- Given text

• • •

Rajasthan is located in northern India and was created on November 1, 1956.

The name Rajasthan has been derived from the Sanskrit word 'raja' meaning 'king'. Until 1949, this area was known as Rajputana, meaning the 'land of the Rajputs'.

State Symbols:
State Bird: Great Indian Bustard
State Animal: Chinkara
State Flower: Desert Teak Flower
State Tree: Khejri


Ajmer, Alwar, Banswara, Baran, Barmer, Bharatpur, Bhilwara, Bikaner, Bundi, Chittorgarh, Churu, Dausa, Dholpur, Dungarpur, Hanumangarh, Jaipur, Jaisalmer, Jalore, Jhalawar, Jhunjhunu, Jodhpur, Karauli, Kota, Nagaur, Pali, Pratapgarh, Rajsamand, Sawai Madhopur, Sikar, Sirohi, Sri Ganganagar, Tonk, Udaipur.

Area and Borders:
The state covers an area of 3,42,239 square kilometres and is bordered by Pakistan, Gujarat, Madhya Pradesh, Uttar Pradesh, Delhi, Punjab and Haryana.

Rajasthani and Hindi are the official languages.

Learn to Speak Rajasthani:
  • What is your name: Tharo naam kaain hein?
  • How are you?: Tu kiso hai?
  • I am fine: Main thik thak hu.
  • What did you do: Tu kaain karyo?
  • Where should I go?: Main kathi ne jaaon?



Since Rajasthan is a desert, it has extreme climatic conditions in summer and winter.

The rainfall varies throughout the state. The average annual rainfall ranges between 200 and 400mms and is as a low as 150mms in extremely dry zones. In the southern part of Rajasthan, it is as high as 1,000mms.

• • •

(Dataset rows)
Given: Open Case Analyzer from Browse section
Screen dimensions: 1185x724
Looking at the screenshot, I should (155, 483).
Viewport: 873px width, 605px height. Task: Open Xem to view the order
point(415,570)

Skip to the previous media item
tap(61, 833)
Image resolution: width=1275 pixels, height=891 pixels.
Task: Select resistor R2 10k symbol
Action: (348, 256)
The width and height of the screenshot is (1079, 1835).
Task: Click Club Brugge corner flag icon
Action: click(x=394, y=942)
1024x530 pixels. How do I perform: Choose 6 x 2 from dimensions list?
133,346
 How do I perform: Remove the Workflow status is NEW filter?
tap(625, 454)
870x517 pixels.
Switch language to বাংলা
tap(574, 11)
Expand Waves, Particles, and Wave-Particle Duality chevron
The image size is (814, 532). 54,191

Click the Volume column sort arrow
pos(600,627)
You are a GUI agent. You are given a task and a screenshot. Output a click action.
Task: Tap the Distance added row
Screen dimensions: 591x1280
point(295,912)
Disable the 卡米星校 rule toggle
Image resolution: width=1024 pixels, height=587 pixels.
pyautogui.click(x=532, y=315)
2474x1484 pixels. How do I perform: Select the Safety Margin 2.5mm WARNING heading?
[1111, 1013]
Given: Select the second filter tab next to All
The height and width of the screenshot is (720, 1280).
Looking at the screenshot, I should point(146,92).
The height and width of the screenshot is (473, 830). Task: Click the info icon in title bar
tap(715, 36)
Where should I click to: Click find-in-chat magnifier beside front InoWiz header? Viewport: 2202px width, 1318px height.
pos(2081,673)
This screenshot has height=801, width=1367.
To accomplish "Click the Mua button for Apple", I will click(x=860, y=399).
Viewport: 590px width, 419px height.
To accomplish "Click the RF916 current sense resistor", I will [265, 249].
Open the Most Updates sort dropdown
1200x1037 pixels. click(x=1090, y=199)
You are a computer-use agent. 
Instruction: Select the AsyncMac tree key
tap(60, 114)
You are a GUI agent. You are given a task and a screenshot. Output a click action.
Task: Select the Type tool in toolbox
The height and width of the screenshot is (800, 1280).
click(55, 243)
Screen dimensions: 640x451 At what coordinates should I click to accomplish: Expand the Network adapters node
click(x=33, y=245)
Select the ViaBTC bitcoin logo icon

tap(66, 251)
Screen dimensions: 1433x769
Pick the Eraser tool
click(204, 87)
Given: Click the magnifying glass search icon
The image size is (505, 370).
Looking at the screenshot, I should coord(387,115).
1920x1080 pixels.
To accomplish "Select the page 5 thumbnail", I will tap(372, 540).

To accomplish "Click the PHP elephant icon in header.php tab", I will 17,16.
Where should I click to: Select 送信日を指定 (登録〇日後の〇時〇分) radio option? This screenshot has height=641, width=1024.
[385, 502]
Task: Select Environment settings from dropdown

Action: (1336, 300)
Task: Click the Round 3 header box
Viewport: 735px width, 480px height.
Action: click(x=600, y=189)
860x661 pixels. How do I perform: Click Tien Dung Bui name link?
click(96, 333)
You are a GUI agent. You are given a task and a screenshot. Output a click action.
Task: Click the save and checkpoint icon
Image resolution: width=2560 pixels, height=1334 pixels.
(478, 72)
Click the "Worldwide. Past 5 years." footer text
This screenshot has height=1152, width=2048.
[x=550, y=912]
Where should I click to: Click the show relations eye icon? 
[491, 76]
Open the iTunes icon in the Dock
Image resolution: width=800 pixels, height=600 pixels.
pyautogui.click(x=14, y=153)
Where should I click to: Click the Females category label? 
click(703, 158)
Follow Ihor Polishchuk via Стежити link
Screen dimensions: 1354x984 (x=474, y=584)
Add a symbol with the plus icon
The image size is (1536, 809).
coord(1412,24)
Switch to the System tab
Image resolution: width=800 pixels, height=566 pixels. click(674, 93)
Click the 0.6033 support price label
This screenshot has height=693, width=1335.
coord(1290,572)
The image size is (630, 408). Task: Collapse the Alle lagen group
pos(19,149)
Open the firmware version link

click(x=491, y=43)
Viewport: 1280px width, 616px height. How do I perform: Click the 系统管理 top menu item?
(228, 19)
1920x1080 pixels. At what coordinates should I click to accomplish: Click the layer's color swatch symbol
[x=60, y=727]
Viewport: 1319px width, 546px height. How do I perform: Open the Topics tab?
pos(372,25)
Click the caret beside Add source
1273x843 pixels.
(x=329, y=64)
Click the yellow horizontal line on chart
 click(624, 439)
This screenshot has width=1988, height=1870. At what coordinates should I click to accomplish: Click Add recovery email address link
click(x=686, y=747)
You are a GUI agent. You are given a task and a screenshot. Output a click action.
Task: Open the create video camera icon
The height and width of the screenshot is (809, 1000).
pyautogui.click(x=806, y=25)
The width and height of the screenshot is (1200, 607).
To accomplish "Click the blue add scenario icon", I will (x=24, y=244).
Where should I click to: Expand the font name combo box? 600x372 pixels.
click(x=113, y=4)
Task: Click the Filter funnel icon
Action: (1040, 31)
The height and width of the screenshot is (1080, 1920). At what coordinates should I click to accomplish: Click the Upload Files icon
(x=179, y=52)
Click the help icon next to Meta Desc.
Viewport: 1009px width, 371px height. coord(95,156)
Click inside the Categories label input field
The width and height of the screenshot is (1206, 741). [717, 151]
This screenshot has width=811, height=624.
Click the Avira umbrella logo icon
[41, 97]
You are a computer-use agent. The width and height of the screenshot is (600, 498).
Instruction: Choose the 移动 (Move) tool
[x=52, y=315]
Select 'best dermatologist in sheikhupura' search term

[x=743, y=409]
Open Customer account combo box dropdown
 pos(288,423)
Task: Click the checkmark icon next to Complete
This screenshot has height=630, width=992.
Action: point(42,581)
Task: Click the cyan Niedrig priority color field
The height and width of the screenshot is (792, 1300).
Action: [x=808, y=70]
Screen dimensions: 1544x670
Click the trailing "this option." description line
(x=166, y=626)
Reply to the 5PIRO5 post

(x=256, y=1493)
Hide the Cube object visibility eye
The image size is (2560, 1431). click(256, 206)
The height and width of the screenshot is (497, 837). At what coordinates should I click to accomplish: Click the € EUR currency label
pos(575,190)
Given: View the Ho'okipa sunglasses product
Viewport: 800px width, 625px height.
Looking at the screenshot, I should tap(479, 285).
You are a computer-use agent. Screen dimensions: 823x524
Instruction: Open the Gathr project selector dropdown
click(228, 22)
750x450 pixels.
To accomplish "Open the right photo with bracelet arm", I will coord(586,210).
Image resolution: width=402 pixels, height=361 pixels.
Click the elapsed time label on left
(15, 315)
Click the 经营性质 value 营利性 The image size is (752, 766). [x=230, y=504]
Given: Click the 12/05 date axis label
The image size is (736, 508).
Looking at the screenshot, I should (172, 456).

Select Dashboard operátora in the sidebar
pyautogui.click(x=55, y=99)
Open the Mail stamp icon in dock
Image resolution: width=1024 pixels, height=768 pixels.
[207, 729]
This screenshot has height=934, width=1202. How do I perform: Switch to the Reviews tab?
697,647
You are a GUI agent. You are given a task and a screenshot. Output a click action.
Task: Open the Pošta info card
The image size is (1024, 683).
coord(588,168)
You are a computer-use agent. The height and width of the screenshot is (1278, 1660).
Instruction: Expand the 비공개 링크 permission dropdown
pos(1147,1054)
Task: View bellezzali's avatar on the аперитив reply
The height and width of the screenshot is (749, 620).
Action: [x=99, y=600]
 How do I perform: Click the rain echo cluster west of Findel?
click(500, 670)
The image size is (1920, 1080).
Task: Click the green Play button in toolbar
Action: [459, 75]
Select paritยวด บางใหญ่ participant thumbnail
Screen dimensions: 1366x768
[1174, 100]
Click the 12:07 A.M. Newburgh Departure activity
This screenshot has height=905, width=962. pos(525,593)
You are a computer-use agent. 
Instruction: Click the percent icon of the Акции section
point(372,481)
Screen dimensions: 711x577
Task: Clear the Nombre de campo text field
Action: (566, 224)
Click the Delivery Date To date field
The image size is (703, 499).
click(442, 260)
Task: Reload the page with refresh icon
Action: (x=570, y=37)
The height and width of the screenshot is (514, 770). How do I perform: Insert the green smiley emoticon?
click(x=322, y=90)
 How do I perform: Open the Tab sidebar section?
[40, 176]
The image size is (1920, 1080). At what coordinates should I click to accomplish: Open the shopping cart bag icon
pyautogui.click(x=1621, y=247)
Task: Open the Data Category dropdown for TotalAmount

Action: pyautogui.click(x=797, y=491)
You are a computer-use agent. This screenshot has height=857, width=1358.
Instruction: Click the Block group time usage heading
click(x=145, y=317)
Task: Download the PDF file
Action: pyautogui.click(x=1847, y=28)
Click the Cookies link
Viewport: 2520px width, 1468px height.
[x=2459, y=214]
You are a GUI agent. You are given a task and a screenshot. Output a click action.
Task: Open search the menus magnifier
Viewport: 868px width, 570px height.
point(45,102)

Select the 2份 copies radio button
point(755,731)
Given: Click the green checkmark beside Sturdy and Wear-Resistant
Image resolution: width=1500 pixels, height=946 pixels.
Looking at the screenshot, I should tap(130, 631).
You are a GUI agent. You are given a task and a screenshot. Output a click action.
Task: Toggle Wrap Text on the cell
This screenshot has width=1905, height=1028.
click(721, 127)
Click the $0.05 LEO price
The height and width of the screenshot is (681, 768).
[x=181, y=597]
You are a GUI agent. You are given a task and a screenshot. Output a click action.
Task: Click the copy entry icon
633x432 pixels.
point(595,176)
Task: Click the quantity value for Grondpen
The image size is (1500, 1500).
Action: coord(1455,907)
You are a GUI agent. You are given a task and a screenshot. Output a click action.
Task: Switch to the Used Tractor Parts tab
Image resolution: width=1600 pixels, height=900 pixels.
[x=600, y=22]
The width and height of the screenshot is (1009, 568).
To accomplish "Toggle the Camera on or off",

• • •

- The tasks
1. According to the Rajasthan overview, what was the area called until 1949?
2. List every country or state that the Rajasthan overview names as bordering Rajasthan.

- Solutions for each task
1. Rajputana, meaning the 'land of the Rajputs'.

2. Pakistan, Gujarat, Madhya Pradesh, Uttar Pradesh, Delhi, Punjab, Haryana